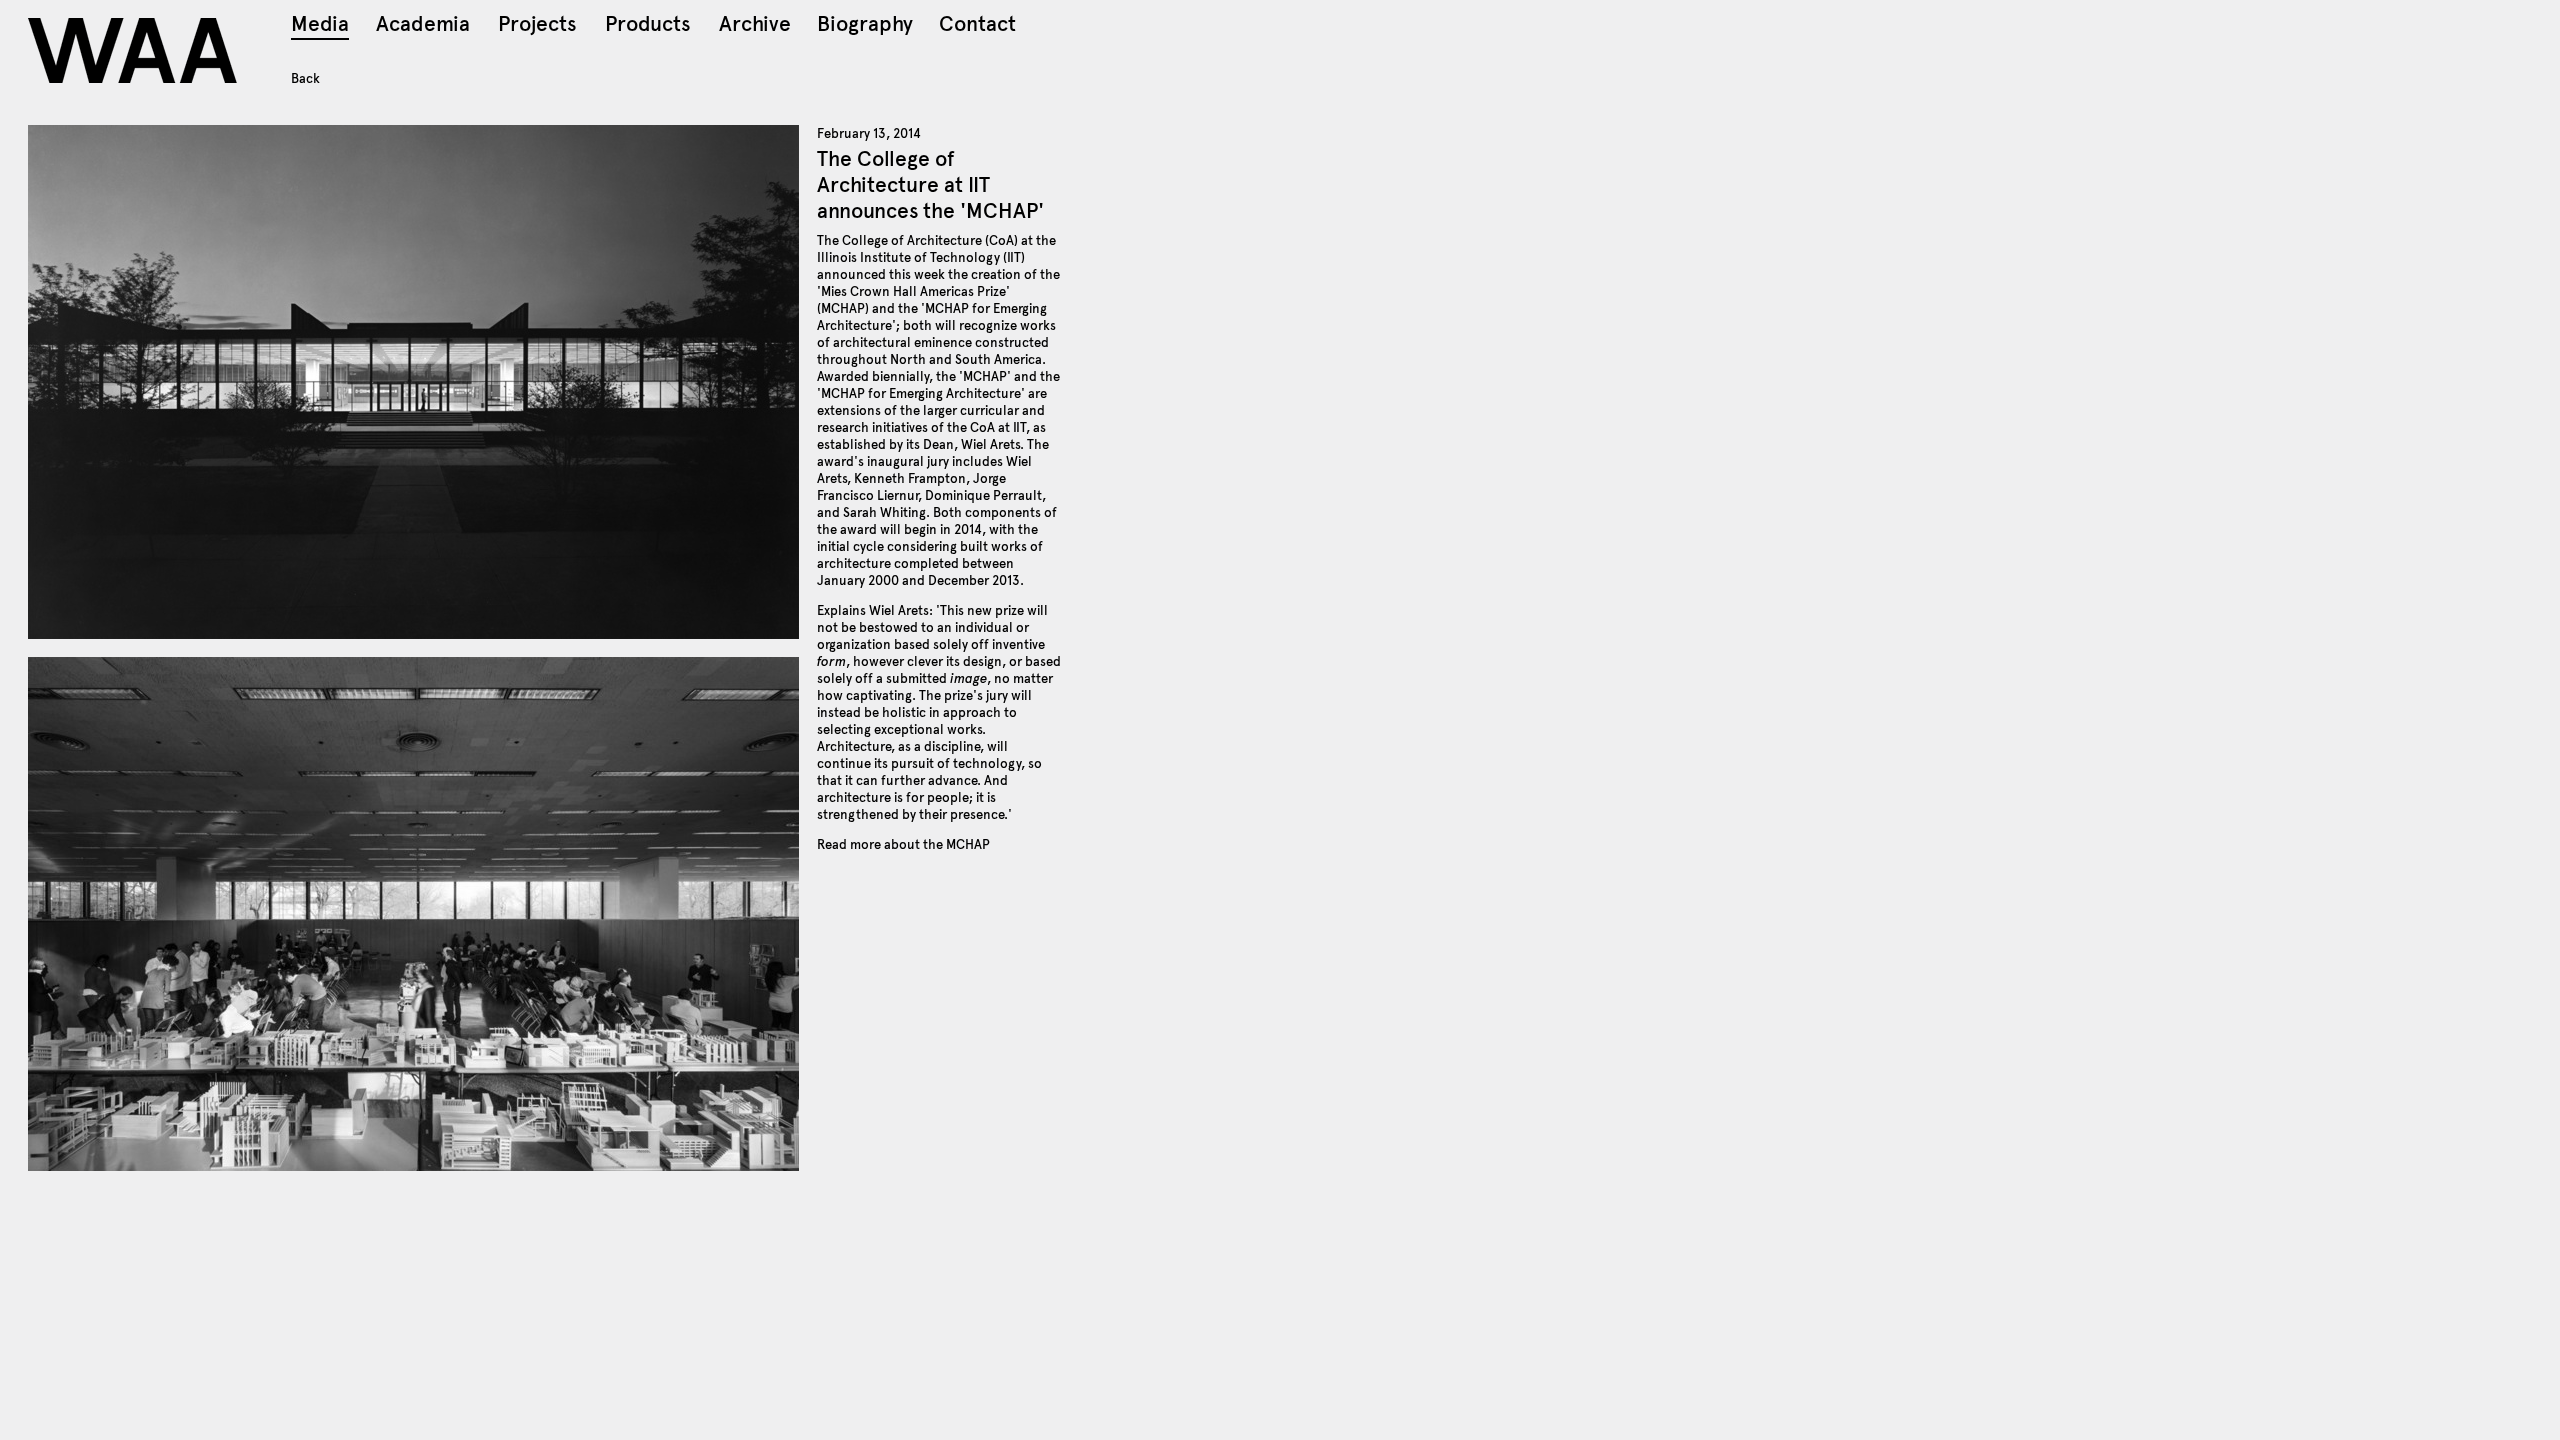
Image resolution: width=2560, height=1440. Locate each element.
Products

* * *

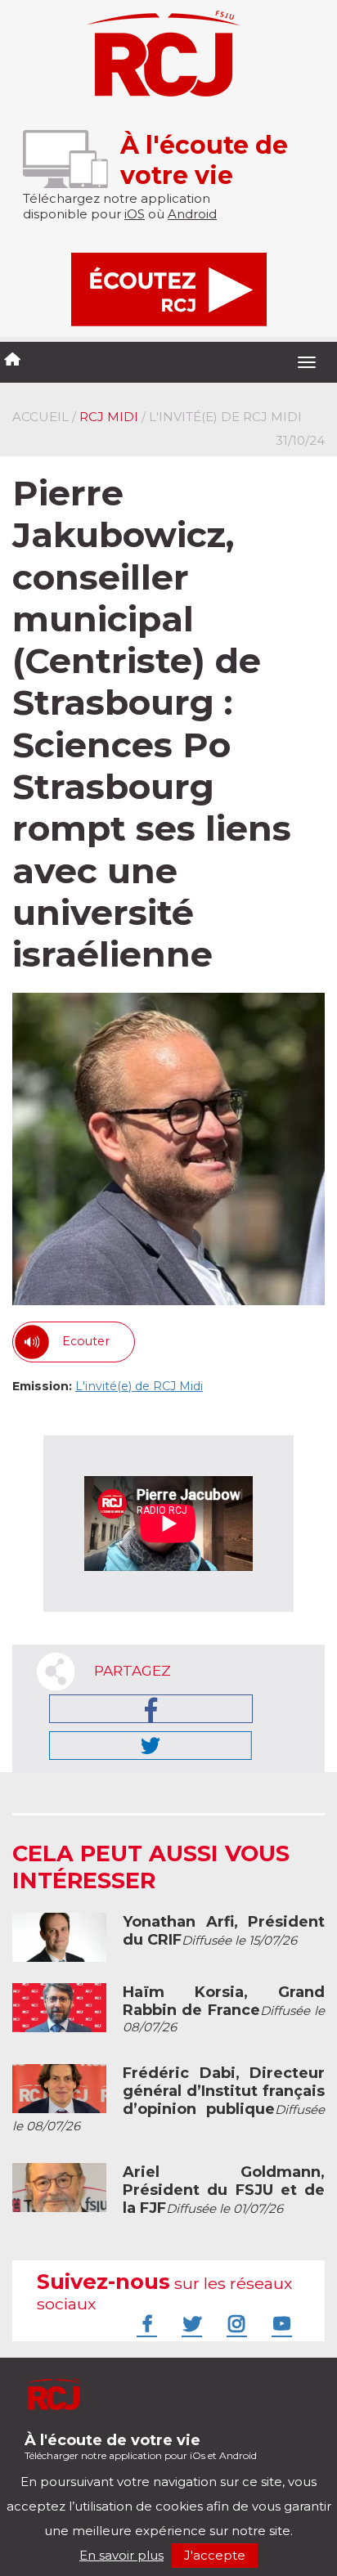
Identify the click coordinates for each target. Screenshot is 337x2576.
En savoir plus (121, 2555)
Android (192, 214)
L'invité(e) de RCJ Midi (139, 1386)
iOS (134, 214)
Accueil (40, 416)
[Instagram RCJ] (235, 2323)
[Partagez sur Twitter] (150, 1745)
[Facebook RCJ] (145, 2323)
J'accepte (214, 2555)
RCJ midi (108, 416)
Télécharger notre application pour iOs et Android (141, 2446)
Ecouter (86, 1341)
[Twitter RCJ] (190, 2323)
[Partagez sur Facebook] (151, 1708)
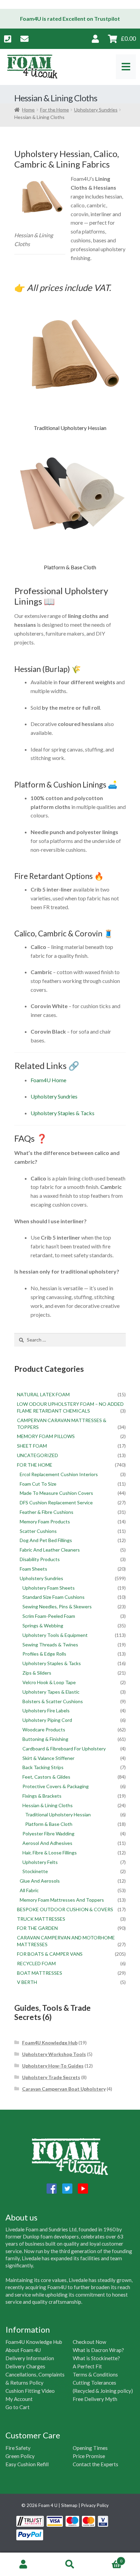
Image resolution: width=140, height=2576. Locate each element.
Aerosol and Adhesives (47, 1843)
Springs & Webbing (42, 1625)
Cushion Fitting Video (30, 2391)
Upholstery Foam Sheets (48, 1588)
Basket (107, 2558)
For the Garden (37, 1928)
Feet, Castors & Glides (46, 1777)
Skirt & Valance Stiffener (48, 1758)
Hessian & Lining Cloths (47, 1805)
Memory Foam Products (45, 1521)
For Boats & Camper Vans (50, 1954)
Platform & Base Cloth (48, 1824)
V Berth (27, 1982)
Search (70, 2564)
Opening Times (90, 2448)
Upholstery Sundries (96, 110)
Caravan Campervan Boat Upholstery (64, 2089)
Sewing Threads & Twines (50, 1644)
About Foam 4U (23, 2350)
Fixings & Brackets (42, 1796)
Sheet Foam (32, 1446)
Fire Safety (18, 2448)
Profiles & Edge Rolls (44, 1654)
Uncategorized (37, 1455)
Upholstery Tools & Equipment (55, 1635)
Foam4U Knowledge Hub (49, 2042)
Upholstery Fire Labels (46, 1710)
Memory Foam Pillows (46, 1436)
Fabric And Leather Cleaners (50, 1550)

...

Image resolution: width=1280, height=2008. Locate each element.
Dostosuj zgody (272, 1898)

#### [BRIEF]
Copy all lines from the entries that contain the word "element".

#### [TASK SOLUTION]
Image resolution: width=2560, height=1440. Locate each element.
Image resolution: width=140, height=2576. Locate each element.
Image resolution: width=1280, height=2008. Locate each element.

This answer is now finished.